### [Requirement]
Change "calendar grid" to "date picker grid" in the listing, starting at the line that has "You are a GUI" and stopping after the line that has "This screenshot has height=794, width=1411.". Write out only those lines, with nothing else altered.

### [Data supplied]
^^^^
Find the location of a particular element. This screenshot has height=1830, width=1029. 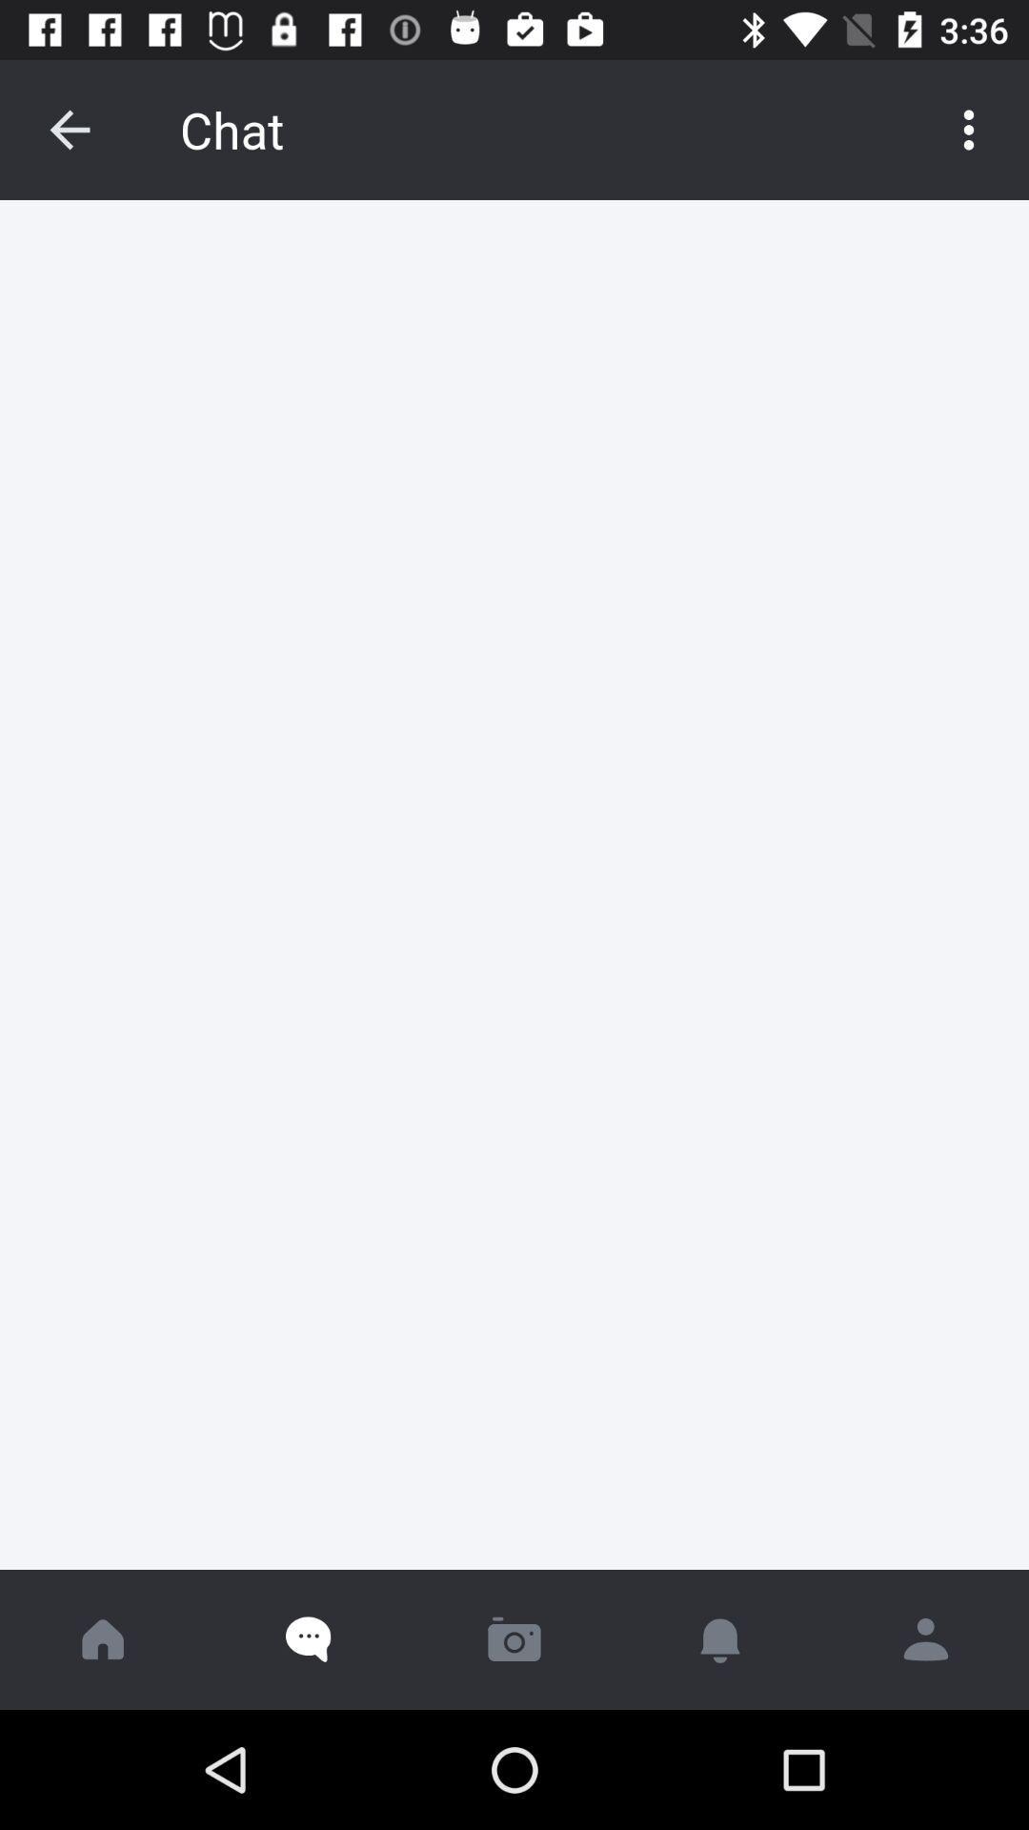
^^^^
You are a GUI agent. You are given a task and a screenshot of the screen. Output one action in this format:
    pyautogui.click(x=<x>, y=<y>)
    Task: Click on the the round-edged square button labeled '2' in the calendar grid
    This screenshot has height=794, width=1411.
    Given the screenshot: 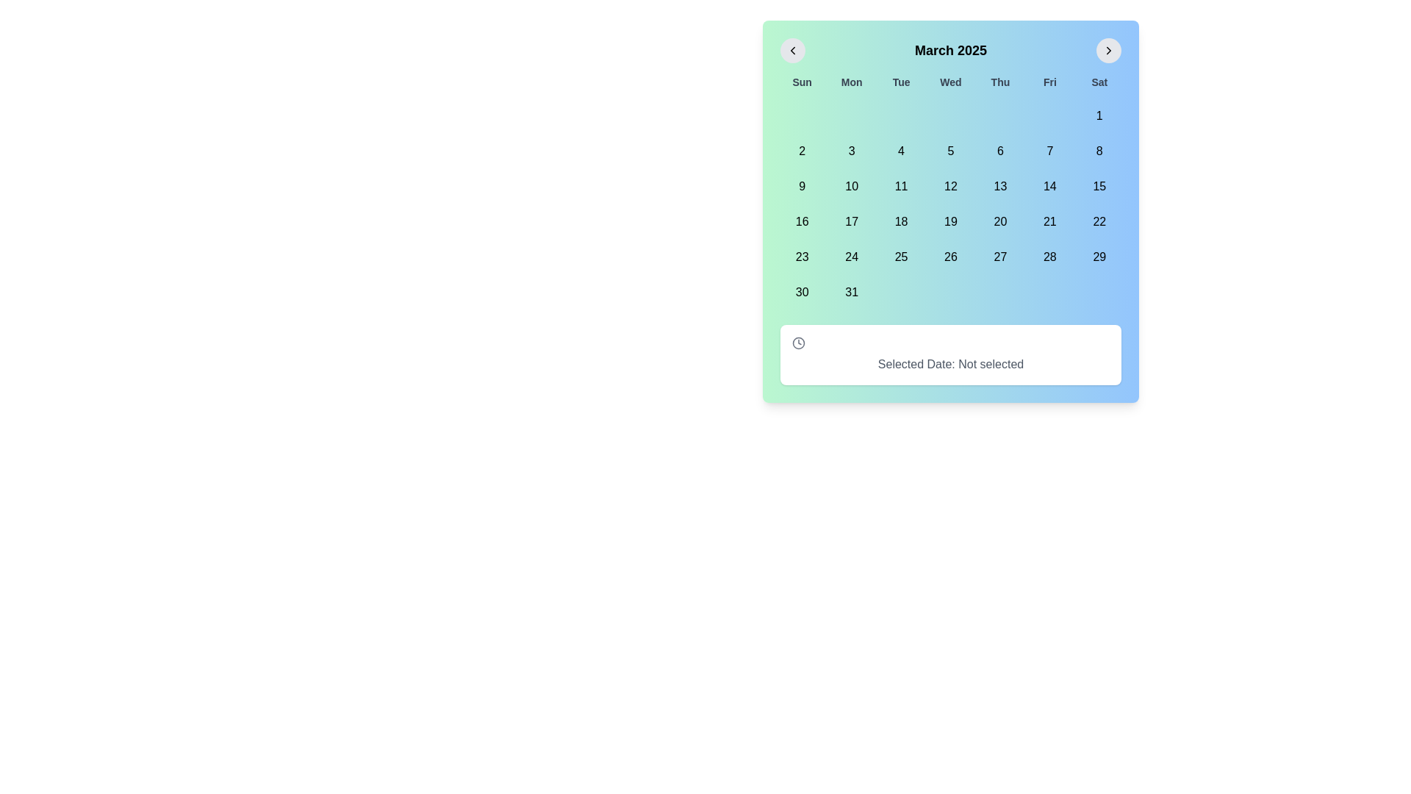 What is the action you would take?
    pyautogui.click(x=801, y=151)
^^^^
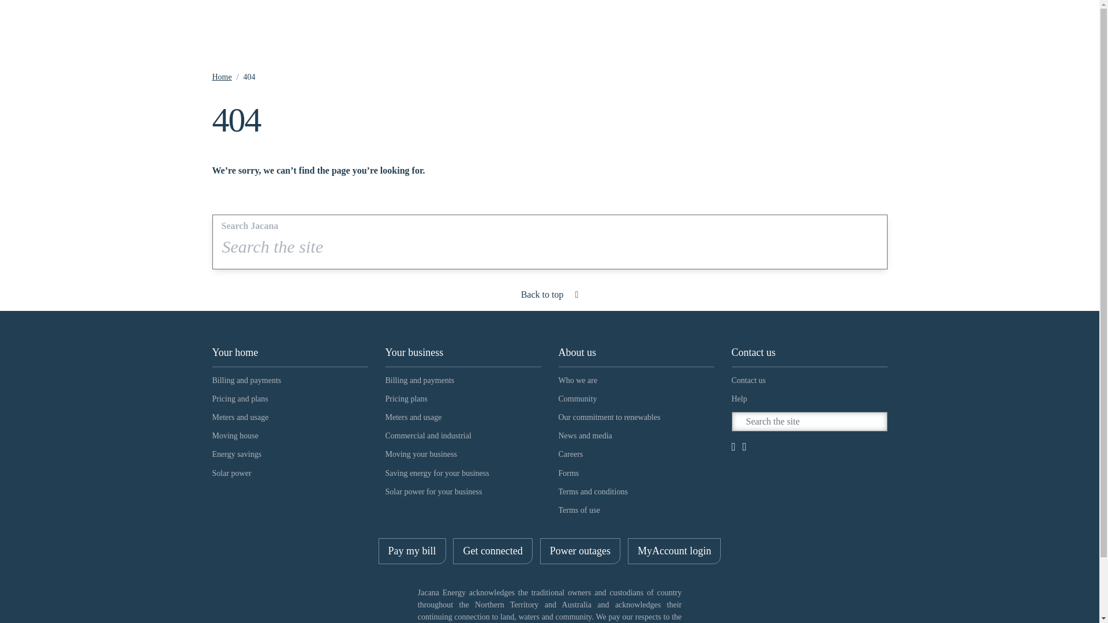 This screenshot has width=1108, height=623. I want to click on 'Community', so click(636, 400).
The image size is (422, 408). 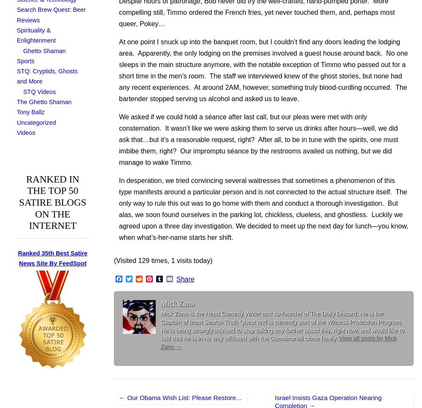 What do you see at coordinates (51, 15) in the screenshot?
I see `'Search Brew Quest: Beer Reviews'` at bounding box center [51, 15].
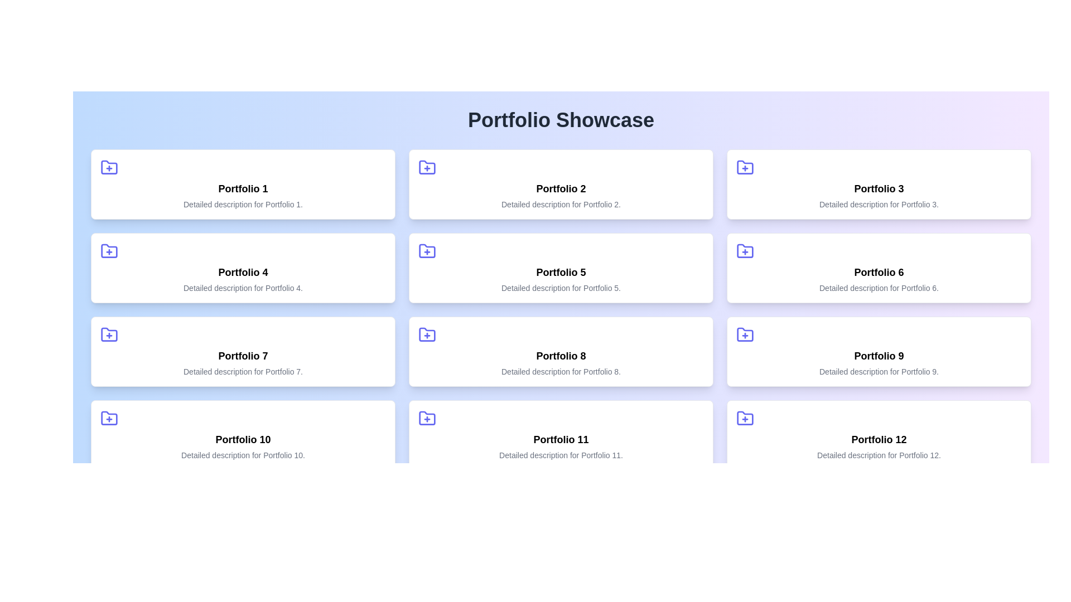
^^^^
### [Answer below]
You are a GUI agent. You are given a task and a screenshot of the screen. Output one action in this format:
    pyautogui.click(x=<x>, y=<y>)
    Task: Click on the the round-edged square button labeled '2' in the date picker grid
    This screenshot has height=794, width=1411.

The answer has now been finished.